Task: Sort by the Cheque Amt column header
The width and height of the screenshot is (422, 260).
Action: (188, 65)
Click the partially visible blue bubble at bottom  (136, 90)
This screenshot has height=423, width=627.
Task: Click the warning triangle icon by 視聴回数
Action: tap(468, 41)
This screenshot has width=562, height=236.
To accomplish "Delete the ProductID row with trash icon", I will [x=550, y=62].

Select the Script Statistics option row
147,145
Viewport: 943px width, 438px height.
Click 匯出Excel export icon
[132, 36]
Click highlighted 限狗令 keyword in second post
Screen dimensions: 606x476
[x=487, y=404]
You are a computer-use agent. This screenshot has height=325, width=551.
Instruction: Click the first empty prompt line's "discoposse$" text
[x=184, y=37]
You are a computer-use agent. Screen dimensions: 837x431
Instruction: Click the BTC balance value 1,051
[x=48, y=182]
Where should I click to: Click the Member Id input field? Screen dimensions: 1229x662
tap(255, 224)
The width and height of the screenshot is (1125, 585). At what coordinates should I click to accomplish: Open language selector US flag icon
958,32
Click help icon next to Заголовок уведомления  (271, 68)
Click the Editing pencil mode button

• WHAT TO DO: The required output is every line of the entries, starting at the one that contains "Instruction: Click the BTC" and ending at the last, copied exactly.

• OUTPUT BELOW:
Instruction: Click the BTC balance value 1,051
[x=48, y=182]
Where should I click to: Click the Member Id input field? Screen dimensions: 1229x662
tap(255, 224)
The width and height of the screenshot is (1125, 585). At what coordinates should I click to accomplish: Open language selector US flag icon
958,32
Click help icon next to Заголовок уведомления  (271, 68)
Click the Editing pencil mode button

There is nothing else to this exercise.